Ali Pakdaman, the business attache of Iran in Buenos Aires, said Monday that Iran formally accepted the pact, marking the final step in making it operational. Iranian President Mahmoud Ahmadinejad signed the agreement without a vote of his nation’s parliament.
In February, the Argentinian Congress approved the bill.
The process was launched with the signing of a memorandum of understanding on Jan. 27 by the foreign ministers of both countries.
AMIA and the national Jewish political umbrella group DAIA filed a joint petition last month with the Federal Administrative Court arguing that Argentina’s Congress acted unconstitutionally in voting for the memorandum of understanding.
Israel, the United States and international Jewish groups have objected to the bilateral pact.

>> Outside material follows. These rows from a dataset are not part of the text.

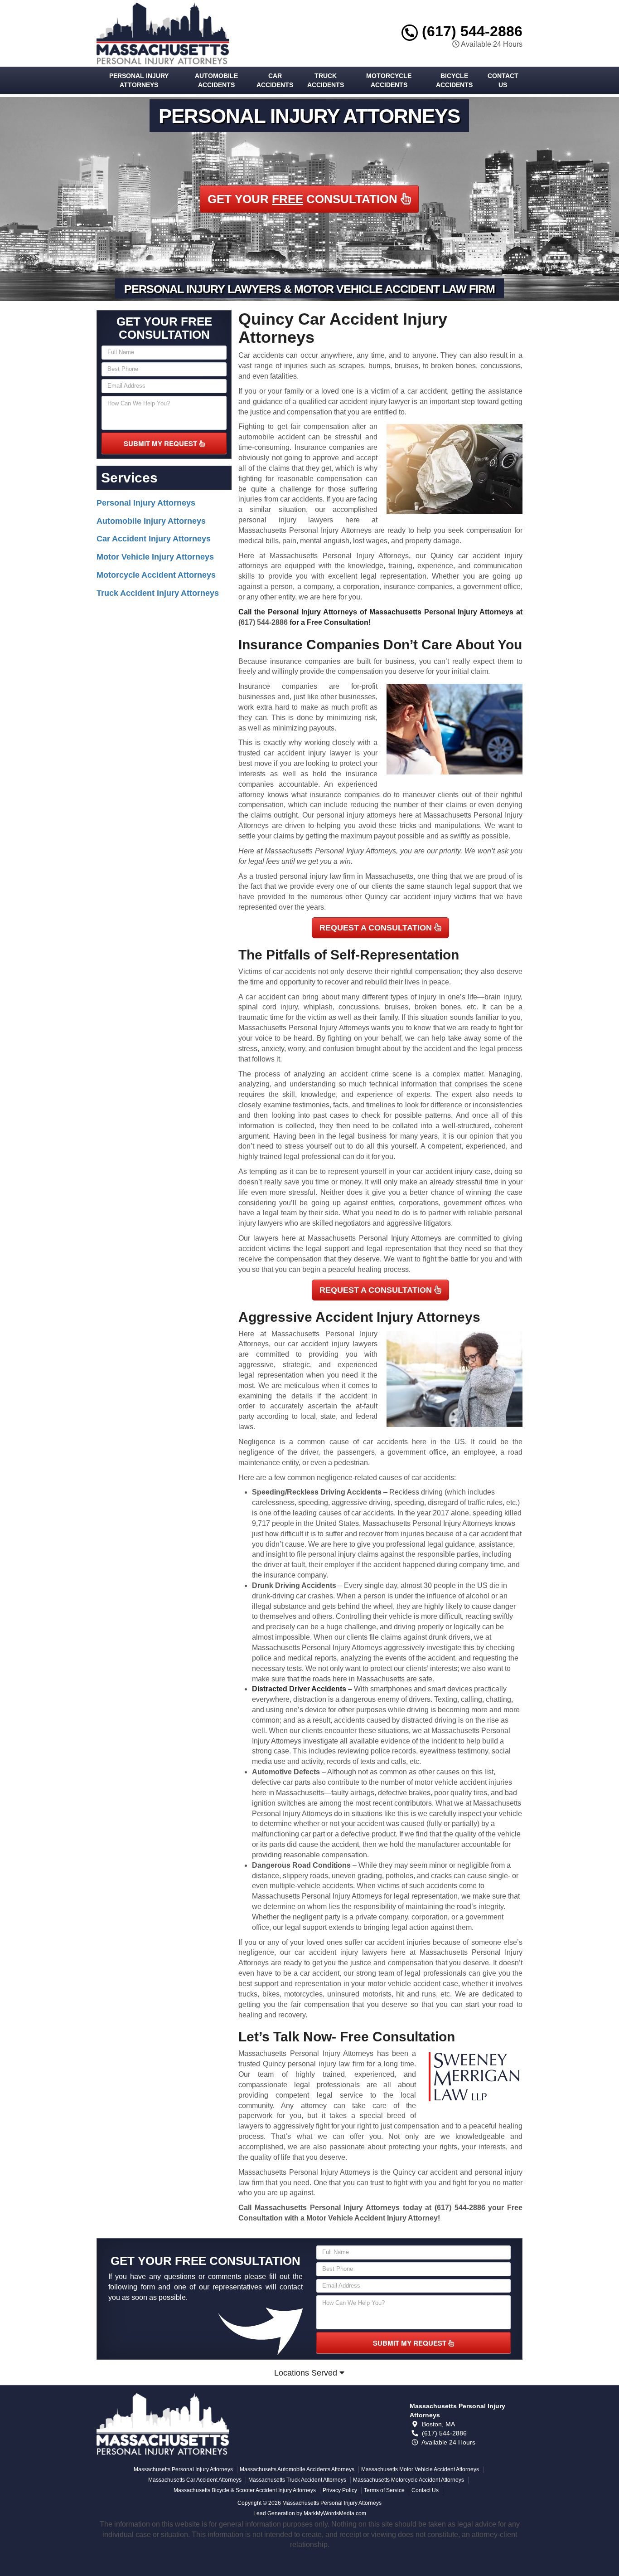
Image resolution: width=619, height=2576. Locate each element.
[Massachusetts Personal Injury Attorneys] (163, 2424)
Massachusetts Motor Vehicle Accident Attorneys (420, 2469)
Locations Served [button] (306, 2372)
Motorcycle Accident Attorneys (156, 574)
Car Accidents (274, 80)
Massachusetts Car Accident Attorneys (195, 2480)
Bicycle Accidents (454, 80)
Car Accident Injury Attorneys (154, 538)
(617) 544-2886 (470, 31)
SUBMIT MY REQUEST (161, 443)
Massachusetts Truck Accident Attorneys (297, 2480)
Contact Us (503, 80)
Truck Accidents (325, 80)
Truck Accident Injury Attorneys (158, 593)
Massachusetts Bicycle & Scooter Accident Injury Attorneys (245, 2490)
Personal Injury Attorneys (139, 80)
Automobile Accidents (216, 80)
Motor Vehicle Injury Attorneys (155, 556)
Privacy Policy (340, 2490)
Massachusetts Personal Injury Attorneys (183, 2469)
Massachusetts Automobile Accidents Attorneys (297, 2469)
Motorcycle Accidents (388, 80)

“The idea of establishing a ‘truth’ commission on the AMIA tragedy that involves the Iranian regime would be like asking Nazi Germany to help establish the facts of Kristallnacht,” said American Jewish Committee Executive Director David Harris in a statement issued in late January. “It is offensive not only to the families of the 85 murdered and hundreds wounded, but to the entire Argentine nation, which for more than 18 years has sought justice.”
B’nai B’rith International President Allan Jacobs said in a statement, “Given Iran’s deplorable judicial track record and its refusal to turn over those previously implicated in the bombings, there’s little reason to believe anything substantial will come out of this commission.”